This is a welcome book in view of increased interest in future things. The authors, all members of the faculty of Ouachita Baptist University, Arkadelphia, Arkansas, touch on more than three hundred prophetic topics, ranging from Abomination of Desolation to Zionism. They write in their preface that “the goal for this book is to provide a solid explanation for and defense of all serious views on prophecy held by evangelicals, along with an appropriate critique pointing out each view’s weaknesses as well” (p. 8).

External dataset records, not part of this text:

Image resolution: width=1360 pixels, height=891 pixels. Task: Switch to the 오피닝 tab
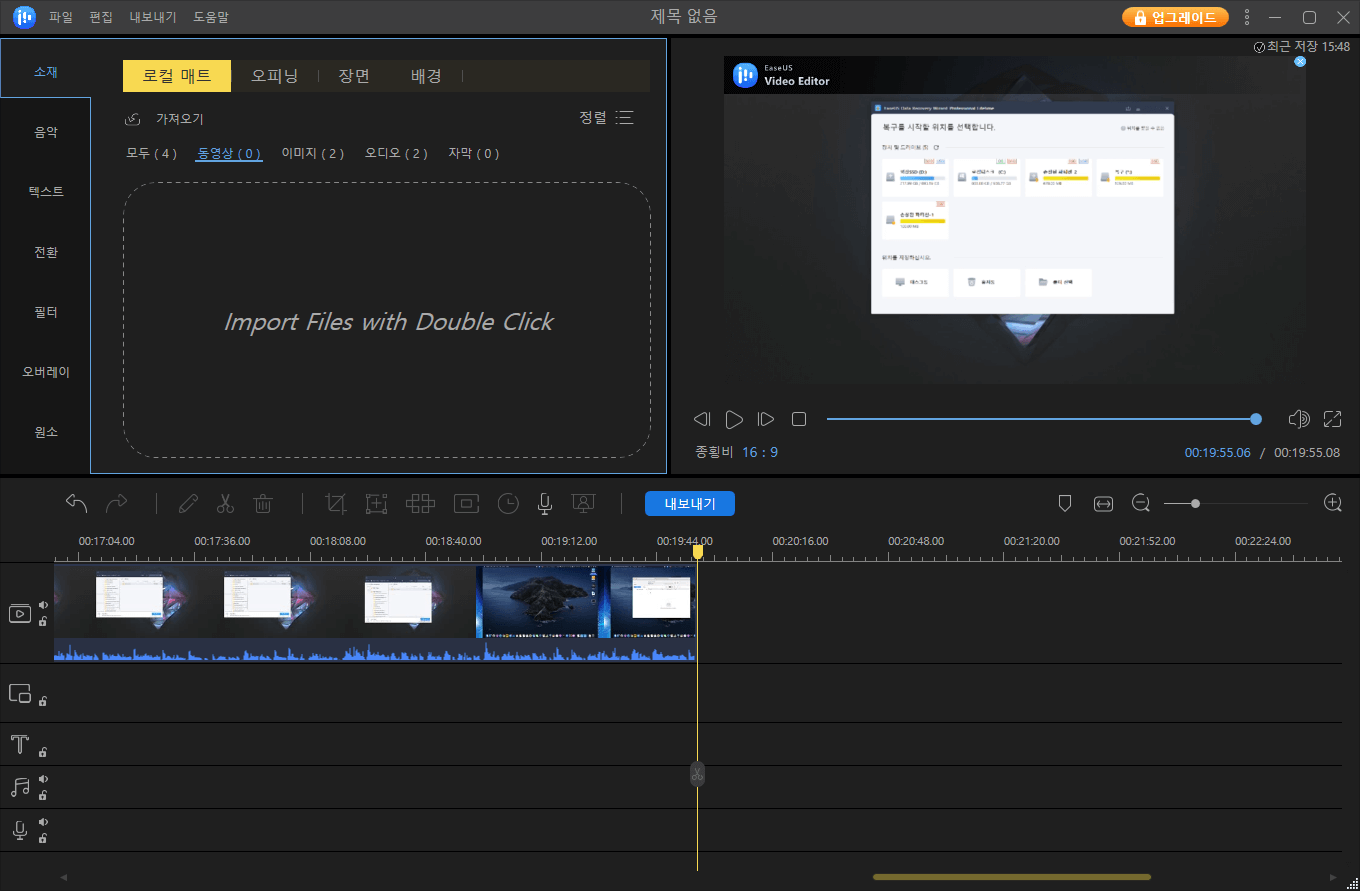click(274, 76)
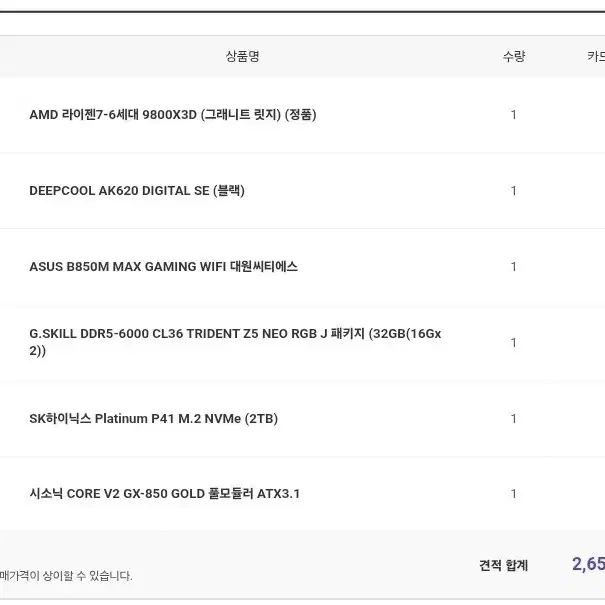The image size is (605, 605).
Task: Click the quantity for DEEPCOOL AK620 row
Action: [x=514, y=191]
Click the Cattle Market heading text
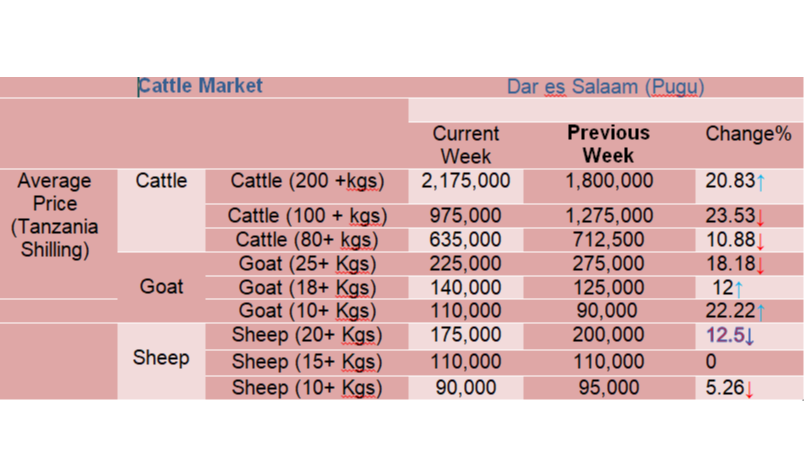 [x=200, y=86]
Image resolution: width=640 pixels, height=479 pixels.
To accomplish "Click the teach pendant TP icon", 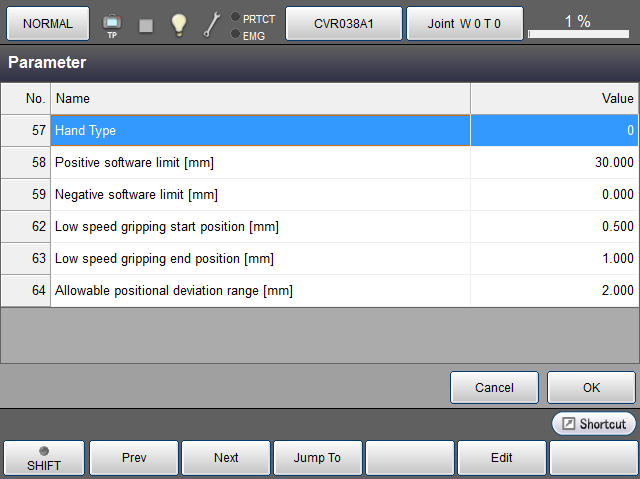I will click(x=111, y=23).
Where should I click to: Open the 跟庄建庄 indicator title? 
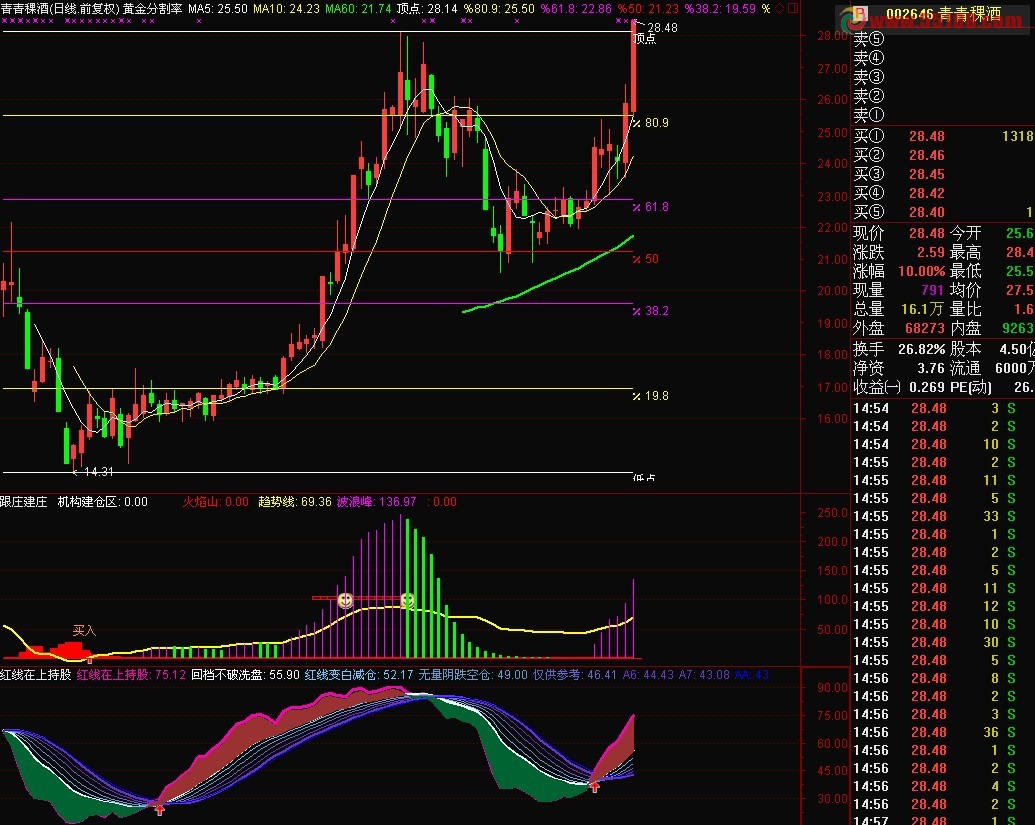(x=24, y=502)
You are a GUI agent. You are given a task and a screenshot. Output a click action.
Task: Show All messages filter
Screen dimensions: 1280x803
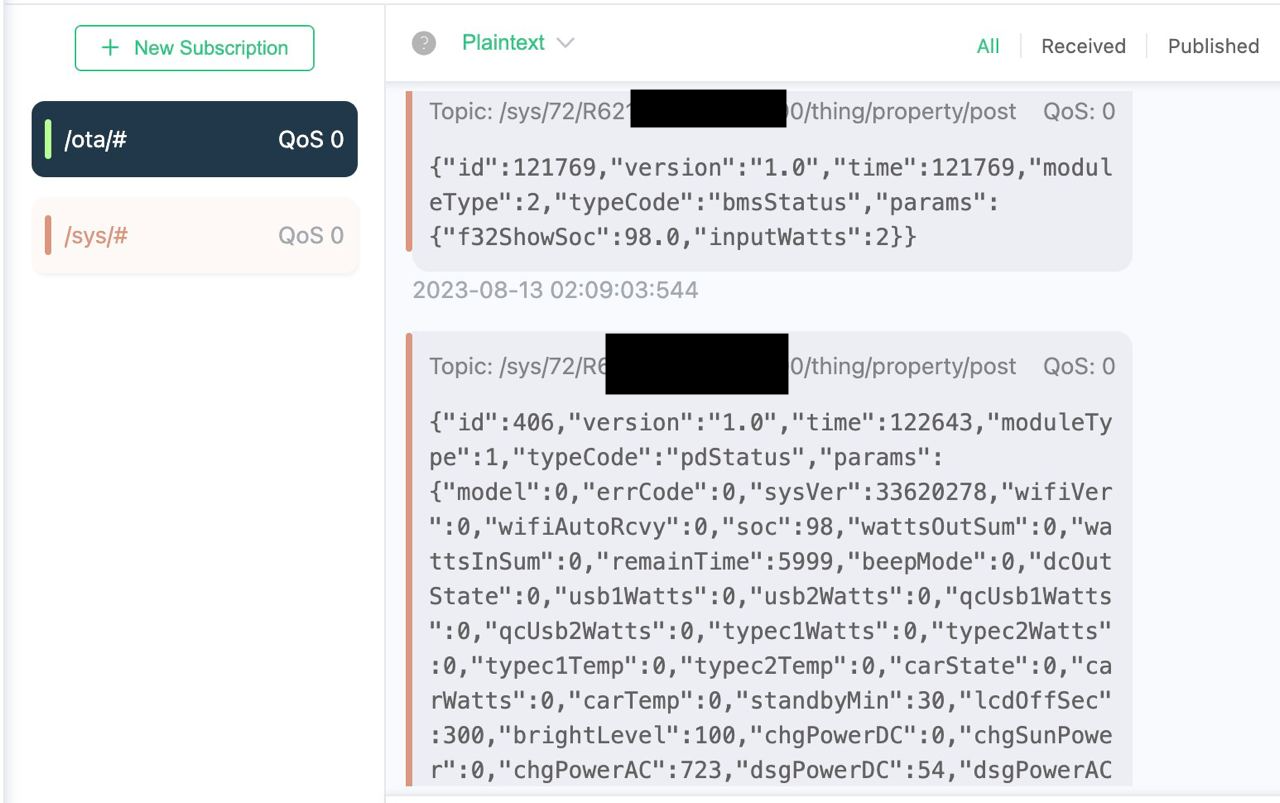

In many topics the views of premillennialists and amillennialists are clearly presented. However, at times the book seems to lean toward amillennialism. For example in the essay “Dispensationalism, Classical” they write that classic dispensationalism “fails to come to grips with New Testament passages . . . that many understand to teach that the church is the true Israel” (p. 119). This fails to acknowledge, however, that classical dispensationalists have interacted with these verses. In addition this essay refers to the “two second comings of Christ” (i.e., the rapture and His return) as “a novel suggestion” which is “a difficult point to defend exegetically” (ibid.). Premillennialist scholars disagree with this observation.
In the article “People of God” the statement is made that “the church was present in some sense in Israel in the Old Testament” (p. 329). Also “the church . . . is the eschatological Israel” and “what was promised to Israel has now been fulfilled in the church” (p. 330).
The lengthy article on “Posttribulation Rapture” says little about the weaknesses of that view and instead speaks almost entirely of its strengths (pp. 337–40). Also historic premillennialism (with its posttribulationalism) is lauded as “adapting the most natural reading of biblical texts” (p. 343).
The essay “Prince” challenges the common premillennial view that the prince, the Messiah, in Daniel 9:25 is Jesus “whose death in A.D. 33 completed the 434 years (the sixty-two weeks of sevens)” (p. 352). The essay suggests instead that the prince is Cyrus.
Several essays are devoted to specific Bible books, including sixteen from the Old Testament and seven from the New Testament. The article on the Book of Revelation extends for sixteen pages.
While this book is a comprehensive reference tool for studying biblical prophecy, readers need to be aware that while the authors seek to point out the strengths and weaknesses of differing views, occasionally an antidispensational or antipremillennial bias seeps through.